Assigned task – Out of the lines below, please list those that hold the string "Expand".

Source data –
▼
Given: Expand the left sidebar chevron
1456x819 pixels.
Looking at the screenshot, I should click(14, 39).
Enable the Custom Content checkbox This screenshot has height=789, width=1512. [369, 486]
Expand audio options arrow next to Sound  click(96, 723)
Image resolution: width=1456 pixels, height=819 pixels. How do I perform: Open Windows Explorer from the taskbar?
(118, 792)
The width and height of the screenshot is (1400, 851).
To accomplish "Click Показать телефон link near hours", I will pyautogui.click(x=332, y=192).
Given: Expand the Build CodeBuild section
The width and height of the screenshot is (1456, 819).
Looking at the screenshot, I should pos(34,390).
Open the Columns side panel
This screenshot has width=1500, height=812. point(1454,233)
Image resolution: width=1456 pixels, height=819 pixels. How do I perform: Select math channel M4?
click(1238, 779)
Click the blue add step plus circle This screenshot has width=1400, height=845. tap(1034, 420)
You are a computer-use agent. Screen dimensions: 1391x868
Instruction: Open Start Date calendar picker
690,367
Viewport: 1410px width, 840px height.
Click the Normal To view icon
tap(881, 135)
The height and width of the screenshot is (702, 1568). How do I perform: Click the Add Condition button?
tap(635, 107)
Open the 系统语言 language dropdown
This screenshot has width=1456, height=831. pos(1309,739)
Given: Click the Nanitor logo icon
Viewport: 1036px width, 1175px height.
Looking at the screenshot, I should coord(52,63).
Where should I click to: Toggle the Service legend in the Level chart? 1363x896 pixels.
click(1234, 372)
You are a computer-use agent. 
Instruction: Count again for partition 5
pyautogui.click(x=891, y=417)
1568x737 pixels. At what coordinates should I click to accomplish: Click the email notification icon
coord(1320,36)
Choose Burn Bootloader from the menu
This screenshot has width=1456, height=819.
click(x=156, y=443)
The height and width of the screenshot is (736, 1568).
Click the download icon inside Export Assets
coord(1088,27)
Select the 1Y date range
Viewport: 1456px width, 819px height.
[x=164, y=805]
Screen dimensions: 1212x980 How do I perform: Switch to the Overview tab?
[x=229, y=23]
▲
Answer –
Given: Expand the left sidebar chevron
Expand audio options arrow next to Sound  click(96, 723)
Given: Expand the Build CodeBuild section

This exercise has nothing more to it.